_Exercise details_
The requested output is every line from the one with "Die Autorin und Verlegerin (643, 1059)" through the last line below, printed exactly.

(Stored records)
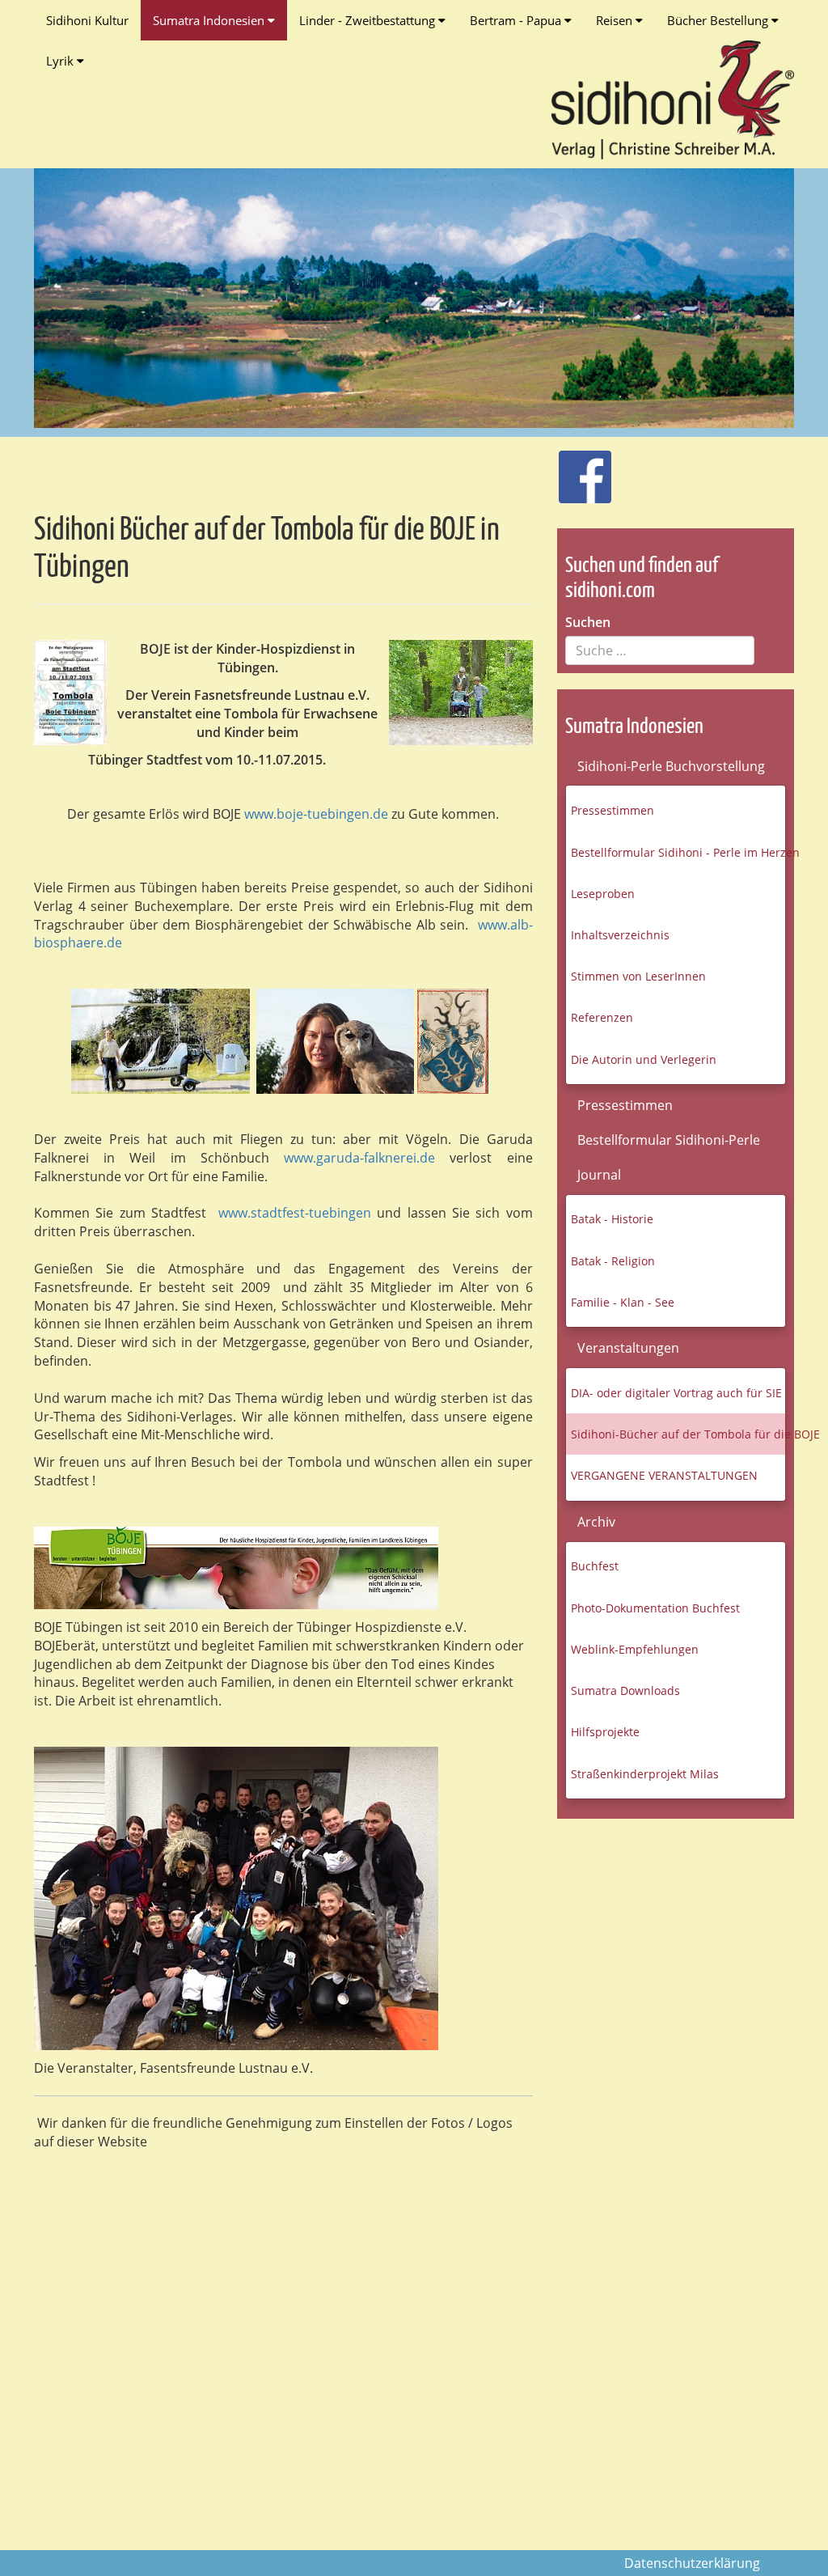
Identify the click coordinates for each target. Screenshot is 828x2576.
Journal (599, 1175)
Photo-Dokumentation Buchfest (655, 1608)
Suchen (587, 622)
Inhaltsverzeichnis (620, 935)
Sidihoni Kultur (87, 20)
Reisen (616, 20)
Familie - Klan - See (622, 1302)
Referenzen (602, 1017)
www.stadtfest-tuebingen (297, 1213)
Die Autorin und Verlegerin (643, 1059)
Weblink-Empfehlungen (635, 1649)
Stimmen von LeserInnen (638, 976)
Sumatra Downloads (625, 1690)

_Response to this task_
Die Autorin und Verlegerin (643, 1059)
Weblink-Empfehlungen (635, 1649)
Stimmen von LeserInnen (638, 976)
Sumatra Downloads (625, 1690)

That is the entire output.